Ökologie und Mobilität im Clinch, Teil 1
Mittwoch, den 16. April 2008Umweltfreundliches Reisen ist in Deutschland auch im individuellen Rahmen definitiv häufig noch schwerer als im Rest der sich Entwickelt schimpfenden Welt. Das liegt sicher nicht nur an der niedrigen Verbreitung von mit alternativen Antrieben ausgestatteten Kraftfahrzeugen (im Vergleich zu, sagen wir, Japan oder den USA), sondern zum großen Teil auch an der Art, wie wir das, was wir an Fahrzeugen bereits haben und täglich benutzen, verwenden und verwalten.
Wie man zu dieser Annahme kommen kann, zeigt ein jüngst auf spiegel.de veröffentlichter Artikel über die nach Schätzungen horrend hohe Zahl von zwar eingebauten, aber funktionsuntüchtigen Rußpartikelfiltern in deutschen Diesel-Pkw und –Lkw. Laut Schätzungen der deutschen Umwelthilfe seien die Anzahl der verbauten, aber kaputten Diesel-Rußfilter gut 40 % höher als bisher angenommen.

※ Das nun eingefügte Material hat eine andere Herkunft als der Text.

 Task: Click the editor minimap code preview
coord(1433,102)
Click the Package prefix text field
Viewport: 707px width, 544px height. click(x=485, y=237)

(Quelle: http://www.spiegel.de/auto/aktuell/0,1518,546135,00.html)
Die zusätzliche Co² Belastung eines Dieselfahrzeugs, das mit kaputtem Rußfilter auf deutschen Straßen unterwegs ist, ist je nach Schädigungsgrad mit dem Ausstoß eines gar nicht erst mit Partikelfilter ausgestatteten Fahrzeugs vergleichbar. Eine genauere Feststellung der Anzahl von defekten Filtern könnten laut der deutschen Umwelthilfe nicht vorgenommen werden, da das Bundesumweltministerium die Herausgabe von aktuellen Daten verweigere.
Hier zeigt sich einmal mehr, wie weit Deutschland in der Mentalität auch und gerade auf bürokratischer Ebene noch davon entfernt ist, den ökologischen Umgang mit der Natur und ihren Ressourcen als Selbstverständlich zu betrachten – das es im einzelnen noch viel zu kitten gibt, darüber können auch die generell positiven Statistiken in Sachen Co² Ausstoß und Co – betrachtet man die bereits Erfüllten und die eigentlich erst für 2025 im Rahmen des Kyoto-Protokolls angepeilten Richtwert – nicht hinwegtäuschen.
Und darum bleiben wir da auch am Ball.